B-lymphocytes and co-stimulatory molecules in Mycobacterium tuberculosis infection.

Int J Tuberc Lung Dis

Department of Immunology-Allergy, Ciutat Sanitària i Universitària de Bellvitge, L'Hospitalet de Llobregat, Catalonia, Spain.

Published: January 2004

Setting: The immunological mechanisms that lead to the control of Mycobacterium tuberculosis infection are not well known.

Objective: To study the role of lymphocyte subsets and co-stimulatory molecules in M. tuberculosis infection.

Design: In 35 patients with pulmonary tuberculosis (PTB) and their contacts, 29 persons with tuberculin skin test conversion (TSTC) and 20 healthy individuals with negative tuberculin skin test (NTST), we studied T-lymphocyte subsets (CD3, CD4, CD8, alphabetaTCR and gammadeltaTCR), B-cells, monocytes and co-stimulatory molecules CD28 and CD86 in peripheral blood. The results were analysed at univariate and multivariate level through discriminant analysis.

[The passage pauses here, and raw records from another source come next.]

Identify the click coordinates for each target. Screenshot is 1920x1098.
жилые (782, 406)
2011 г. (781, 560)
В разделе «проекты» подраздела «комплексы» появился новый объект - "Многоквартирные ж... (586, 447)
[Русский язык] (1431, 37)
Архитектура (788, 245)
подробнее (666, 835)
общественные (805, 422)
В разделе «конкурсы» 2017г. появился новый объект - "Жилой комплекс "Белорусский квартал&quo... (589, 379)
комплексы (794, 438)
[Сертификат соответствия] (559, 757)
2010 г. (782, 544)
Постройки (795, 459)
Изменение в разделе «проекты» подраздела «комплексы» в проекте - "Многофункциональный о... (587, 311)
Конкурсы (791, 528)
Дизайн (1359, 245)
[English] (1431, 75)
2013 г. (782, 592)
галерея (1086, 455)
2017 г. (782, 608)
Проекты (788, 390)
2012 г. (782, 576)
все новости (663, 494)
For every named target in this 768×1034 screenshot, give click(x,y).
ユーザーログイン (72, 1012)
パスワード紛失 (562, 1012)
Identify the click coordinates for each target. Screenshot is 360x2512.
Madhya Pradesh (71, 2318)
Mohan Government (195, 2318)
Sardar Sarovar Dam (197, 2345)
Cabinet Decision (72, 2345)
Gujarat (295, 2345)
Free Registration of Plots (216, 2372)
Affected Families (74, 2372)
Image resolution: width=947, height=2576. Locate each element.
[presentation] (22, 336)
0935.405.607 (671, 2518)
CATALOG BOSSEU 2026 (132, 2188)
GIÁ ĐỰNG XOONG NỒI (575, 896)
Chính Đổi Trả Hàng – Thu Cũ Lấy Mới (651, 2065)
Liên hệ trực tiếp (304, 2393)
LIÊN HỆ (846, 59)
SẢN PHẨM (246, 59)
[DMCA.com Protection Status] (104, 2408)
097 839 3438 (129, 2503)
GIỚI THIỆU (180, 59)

Results: At univariate level, compared with TSTC and NTST, PTB patients presented a decrease in CD4+ T-cells (P = 0.002), and B-cells (P = 0.02 and 0.001, respectively). With regard to NTST subjects, PTB patients also showed a decrease in the percentage of CD86+ monocytes (P = 0.02) and an increase in the percentage of CD86+ B-lymphocytes (P = 0.02). At multivariate level, CD4+ T-lymphocytes showed statistical differences between PTB and TSTC subjects (P = 0.001). B-lymphocytes were discriminant between PTB and NTST (P < 0.001) and between TSTC and NTST individuals (P = 0.01).

Conclusion: The number of total CD4+ T-cells is the best discriminant parameter for distinguishing between disease and infection, whereas the B-cell count is the best between healthy and infected individuals.